MASTER of Saint Veronica
(active 1400-1420 in Cologne)

St. Veronica with the Holy Kerchief

c. 1420
Tempera on oak, 78 x 48 cm
Alte Pinakothek, Munich

St Veronica's veil with the imprint of Christ's face on it was a favourite theme of medieval mysticism. According to the legend Veronica offered her kerchief to the sweating Christ, who was carrying His cross to Calvary. Profound devotion with a predilection for meditation picked out the figure of the holy woman holding up her kerchief from the animated scene on the way to Calvary.

In the present picture, from which the painter derived his name, Veronica herself is beyond the sorrow of the direct experience and though submerged in her thoughts she displays her kerchief with a graceful gesture. The little angels kneeling and squatting as they sing in the foreground regard the pensive face of Christ with an almost cheerful curiosity.
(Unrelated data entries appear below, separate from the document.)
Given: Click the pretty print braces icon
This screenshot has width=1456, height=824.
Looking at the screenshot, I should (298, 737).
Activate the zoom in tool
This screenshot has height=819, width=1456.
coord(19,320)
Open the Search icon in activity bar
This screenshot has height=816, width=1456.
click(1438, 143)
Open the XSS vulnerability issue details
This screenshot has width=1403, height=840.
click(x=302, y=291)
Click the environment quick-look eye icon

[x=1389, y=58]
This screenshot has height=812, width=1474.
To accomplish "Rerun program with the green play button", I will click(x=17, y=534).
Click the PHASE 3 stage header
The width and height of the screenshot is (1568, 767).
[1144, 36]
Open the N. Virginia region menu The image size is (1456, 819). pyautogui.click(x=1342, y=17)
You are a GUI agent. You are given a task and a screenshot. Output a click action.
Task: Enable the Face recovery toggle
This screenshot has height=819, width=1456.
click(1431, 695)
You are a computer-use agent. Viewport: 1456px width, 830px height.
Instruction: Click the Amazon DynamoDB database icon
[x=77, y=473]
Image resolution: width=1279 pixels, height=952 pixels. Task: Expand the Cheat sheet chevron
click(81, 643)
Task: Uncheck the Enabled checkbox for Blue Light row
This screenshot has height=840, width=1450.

The dark face, shown in rigid frontality, with a long straight nose and the severe symmetry of the solid mass of hair and the beard can be traced back to Byzantine icons, which, because they had been copied innumerable times, had been handed down from generation to generation in a relatively unchanged form.

In contrast to this face of hieratic frontality, St Veronica's face is somewhat tilted off the central axis, and the angels are animatedly turning their heads into all directions. These three different qualities are characteristic of the whole composition. The figures appear in three diverging dimensions. The tiny heads of the angels markedly intensify the monumentality of the face of Christ. Three planes, clearly separated from one another, are lined up in the picture: that of the angels, of the kerchief and of Veronica s figure. These three planes also reflect the three different levels of reality. The likeness of Christ is the most abstract, having no terrestrial connections whatsoever, not even the folds of the kerchief distort its features. Veronica's body is covered by the kerchief from her shoulders downwards, and as her feet cannot be seen either, she appears to be floating like a vision somewhere above the representation in perspective of the chequered floor. The angels are the most tangible figures, because, on the one hand, their whole bodies are visible and, on the other, because having invaded the bottom frame of the picture they have almost penetrated the viewer's space. The same graduality and an extraordinarily fine sense of rhythm are characteristic of the distribution of colours as well. The dark, almost monochrome face of Christ, out of which only the red of the blood is glowing, is framed by the cream-coloured kerchief. Veronica s pale face is surrounded by a blood-red hooded gown lined with dark green. Finally, the angels are depicted in various cheerful, vivid, light colours.